Sunday, November 29, 2015

France: TIME columnist says it's 'relatively simple' to explain why Jews are murdered


Via Elder of Ziyon:
Vivienne Walt, a Time magazine writer, has written how difficult it is to explain the Paris terror attacks to her child.

She writes:
In January it had been relatively simple to explain to my child, who was then eight, why the cartoonists had been the target, and why a Jewish supermarket was attacked—grim as the details were. ....Answering questions over dinner on Sunday was more difficult, however. The targets this time were young people having fun on a warm Friday night; people, in fact, who were his age not all that long ago.

Really? It is easier to explain why terrorists would murder Jews than to explain why they would murder other Parisians?

I wonder how Ms. Walt explained the January attacks in a way that her son would understand. Are Jews considered natural targets in the Walt household?
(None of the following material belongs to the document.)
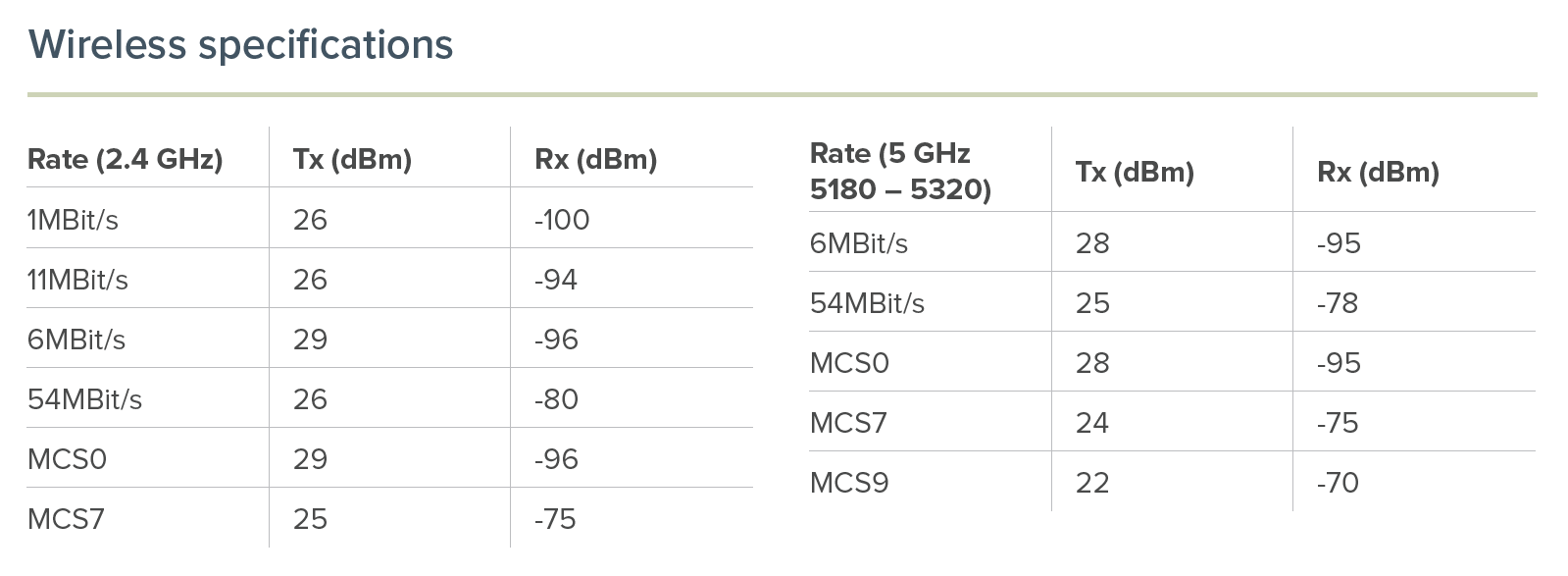
Task: Click the -94 Rx value
Action: point(556,280)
Or is it because of their presumed association with that shitty little country that happens to be the Jewish state? I would love to know what makes shooting Jewish shoppers relatively normal to Vivienne Walt.
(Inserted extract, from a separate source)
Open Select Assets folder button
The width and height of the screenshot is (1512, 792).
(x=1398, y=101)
Yoav Hattab, murdered at Hypercache, was 21, and Yohan Cohen was 22. They were pretty young.In fact, they were younger than nearly every victim of the more recent Paris attacks. But apparently that didn't make it more difficult to explain their murders to Vivienne's 8 year old son. Shopping for food is probably as familiar an experience to her son as sitting in a cafe or going to a concert, but clearly that didn't make the job of explaining those murders any more difficult.

Somehow, their being Jewish made it all understandable.

So what exactly did she say so that her son would be secure in the knowledge that only attacking Jews (and cartoonists) is not something he needs to empathize with or worry about?

Grappling to find the logic in this, my son pondered the situation, and asked, “Well, why did they attack those restaurants and not other restaurants?”
It was a good question, hitting at the most terrifying aspect of all—the randomness of the attacks. Friday’s attacks impacted so many regular Parisians because they had been aimed directly at the most normal of people — the drinkers, the concert-goers, the soccer fans.

Implying, again, that the Jews going shopping are not exactly "the most normal of people," and in a small way their murders are more logical than those of the drinkers and soccer fans.